Background: With the advent of MRI scanning, the value of lumbar puncture to assess oligoclonal band (OCB) statusfor the diagnosis of multiple sclerosis (MS) is increasingly uncertain. One major issue is that the reported frequency of cerebrospinal fluid (CSF)-restricted oligoclonal banding for the diagnosis of MS varies considerably in different studies. In addition, the relationship between OCB positivity and disease outcome remains uncertain, as reported studies are generally too small to assess comparative disability outcomes with sufficient power. Methods: In order to further investigate variation of OCB positivity in patients with MS, we utilized MSBase, a longitudinal, Web-based collaborative MS outcomes registry following clinical cohorts in several continents and latitudes.

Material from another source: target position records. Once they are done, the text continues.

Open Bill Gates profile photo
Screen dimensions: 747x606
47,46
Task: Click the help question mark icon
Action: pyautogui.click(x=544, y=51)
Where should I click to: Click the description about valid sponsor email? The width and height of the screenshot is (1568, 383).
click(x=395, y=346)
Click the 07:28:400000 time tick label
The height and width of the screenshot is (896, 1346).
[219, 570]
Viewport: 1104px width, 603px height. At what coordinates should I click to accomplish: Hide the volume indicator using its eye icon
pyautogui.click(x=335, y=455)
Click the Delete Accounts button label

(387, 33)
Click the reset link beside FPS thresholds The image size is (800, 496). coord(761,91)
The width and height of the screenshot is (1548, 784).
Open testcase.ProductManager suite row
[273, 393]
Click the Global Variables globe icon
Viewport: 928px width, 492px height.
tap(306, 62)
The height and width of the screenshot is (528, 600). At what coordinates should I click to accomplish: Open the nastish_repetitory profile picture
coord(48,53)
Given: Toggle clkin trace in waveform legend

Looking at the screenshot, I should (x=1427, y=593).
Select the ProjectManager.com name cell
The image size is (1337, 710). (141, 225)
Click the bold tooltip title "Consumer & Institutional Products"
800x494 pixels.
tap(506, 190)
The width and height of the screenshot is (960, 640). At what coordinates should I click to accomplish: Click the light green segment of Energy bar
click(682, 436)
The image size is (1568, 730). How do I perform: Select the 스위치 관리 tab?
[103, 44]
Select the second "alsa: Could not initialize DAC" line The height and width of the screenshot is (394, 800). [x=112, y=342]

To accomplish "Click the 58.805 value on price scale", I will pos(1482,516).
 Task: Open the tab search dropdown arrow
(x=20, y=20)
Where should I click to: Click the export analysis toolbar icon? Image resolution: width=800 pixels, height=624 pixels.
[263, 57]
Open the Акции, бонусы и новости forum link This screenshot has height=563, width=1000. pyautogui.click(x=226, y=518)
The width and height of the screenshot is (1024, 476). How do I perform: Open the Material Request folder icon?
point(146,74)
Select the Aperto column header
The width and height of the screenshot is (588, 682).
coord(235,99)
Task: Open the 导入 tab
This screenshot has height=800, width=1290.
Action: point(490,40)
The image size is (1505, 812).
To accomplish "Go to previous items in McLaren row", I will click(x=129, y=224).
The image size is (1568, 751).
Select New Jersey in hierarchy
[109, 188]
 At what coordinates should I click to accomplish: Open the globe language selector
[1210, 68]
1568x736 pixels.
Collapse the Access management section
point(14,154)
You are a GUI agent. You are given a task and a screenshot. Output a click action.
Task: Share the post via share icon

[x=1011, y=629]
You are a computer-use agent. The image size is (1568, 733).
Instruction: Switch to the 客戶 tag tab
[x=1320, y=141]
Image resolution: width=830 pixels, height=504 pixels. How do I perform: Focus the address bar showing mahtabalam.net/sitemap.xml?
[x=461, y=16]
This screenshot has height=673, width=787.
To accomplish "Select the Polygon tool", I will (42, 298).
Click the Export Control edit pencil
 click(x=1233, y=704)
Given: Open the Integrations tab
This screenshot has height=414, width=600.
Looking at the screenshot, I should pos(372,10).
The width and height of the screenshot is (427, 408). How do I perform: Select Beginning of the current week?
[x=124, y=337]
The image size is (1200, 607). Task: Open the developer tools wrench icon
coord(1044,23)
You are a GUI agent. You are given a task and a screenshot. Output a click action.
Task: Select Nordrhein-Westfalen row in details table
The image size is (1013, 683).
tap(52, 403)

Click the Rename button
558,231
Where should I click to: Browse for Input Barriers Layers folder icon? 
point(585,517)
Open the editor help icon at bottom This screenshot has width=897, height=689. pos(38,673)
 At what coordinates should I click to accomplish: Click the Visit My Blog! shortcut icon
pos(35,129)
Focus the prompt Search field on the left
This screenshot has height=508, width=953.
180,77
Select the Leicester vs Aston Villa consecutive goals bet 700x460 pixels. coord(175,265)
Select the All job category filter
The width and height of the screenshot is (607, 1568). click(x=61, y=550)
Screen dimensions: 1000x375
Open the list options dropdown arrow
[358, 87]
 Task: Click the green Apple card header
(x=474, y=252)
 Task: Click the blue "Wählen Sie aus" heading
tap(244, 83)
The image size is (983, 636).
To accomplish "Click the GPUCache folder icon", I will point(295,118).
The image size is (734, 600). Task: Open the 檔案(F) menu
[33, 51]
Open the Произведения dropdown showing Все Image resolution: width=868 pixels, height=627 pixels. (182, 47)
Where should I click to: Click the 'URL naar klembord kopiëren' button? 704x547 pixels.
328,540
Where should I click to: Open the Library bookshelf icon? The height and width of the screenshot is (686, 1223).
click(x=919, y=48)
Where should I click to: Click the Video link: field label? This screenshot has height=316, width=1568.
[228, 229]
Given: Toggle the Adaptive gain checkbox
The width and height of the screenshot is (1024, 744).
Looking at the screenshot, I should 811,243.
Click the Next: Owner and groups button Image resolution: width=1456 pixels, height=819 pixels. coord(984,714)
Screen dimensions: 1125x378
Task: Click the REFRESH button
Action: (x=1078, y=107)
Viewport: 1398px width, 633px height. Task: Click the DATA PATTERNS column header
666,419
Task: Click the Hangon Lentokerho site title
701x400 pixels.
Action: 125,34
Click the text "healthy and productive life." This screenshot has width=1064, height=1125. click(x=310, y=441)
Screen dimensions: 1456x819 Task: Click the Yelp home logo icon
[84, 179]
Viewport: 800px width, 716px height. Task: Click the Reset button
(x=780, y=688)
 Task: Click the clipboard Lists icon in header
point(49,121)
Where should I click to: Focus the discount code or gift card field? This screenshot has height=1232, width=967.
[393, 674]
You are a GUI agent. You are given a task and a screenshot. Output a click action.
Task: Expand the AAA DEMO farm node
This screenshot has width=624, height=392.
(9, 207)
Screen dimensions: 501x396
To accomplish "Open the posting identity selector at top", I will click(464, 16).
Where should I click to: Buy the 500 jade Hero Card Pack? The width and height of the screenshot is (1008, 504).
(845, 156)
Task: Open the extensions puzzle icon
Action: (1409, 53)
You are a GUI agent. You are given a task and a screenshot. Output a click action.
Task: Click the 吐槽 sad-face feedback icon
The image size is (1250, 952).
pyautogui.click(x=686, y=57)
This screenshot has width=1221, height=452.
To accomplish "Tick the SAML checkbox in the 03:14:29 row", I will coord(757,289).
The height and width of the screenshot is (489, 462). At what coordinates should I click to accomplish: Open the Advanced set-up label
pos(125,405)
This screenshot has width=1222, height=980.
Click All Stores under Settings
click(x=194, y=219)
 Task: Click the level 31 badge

We also assessed whether OCB positivity affects long-term disability outcome. Results: A total of 13,242 patient records were obtained from 37 MS specialist centres in 19 different countries. OCB status was documented in 4481 (34%) patients and 80% of these were OCB positive. The presence of OCB was associated with degree of latitude (p = 0.02). Furthermore, the outcome of patients negative for CSF-specific OCB was significantly better in comparison to the OCB positive patients, as assessed by Expanded Disability Status Scale change (p < 0.001). Conclusions: The results of this study indicate that latitude could explain some of the inconsistencies in OCB status reported in different populations. The study confirms that OCB positivity in MS is associated with a worse long-term prognosis.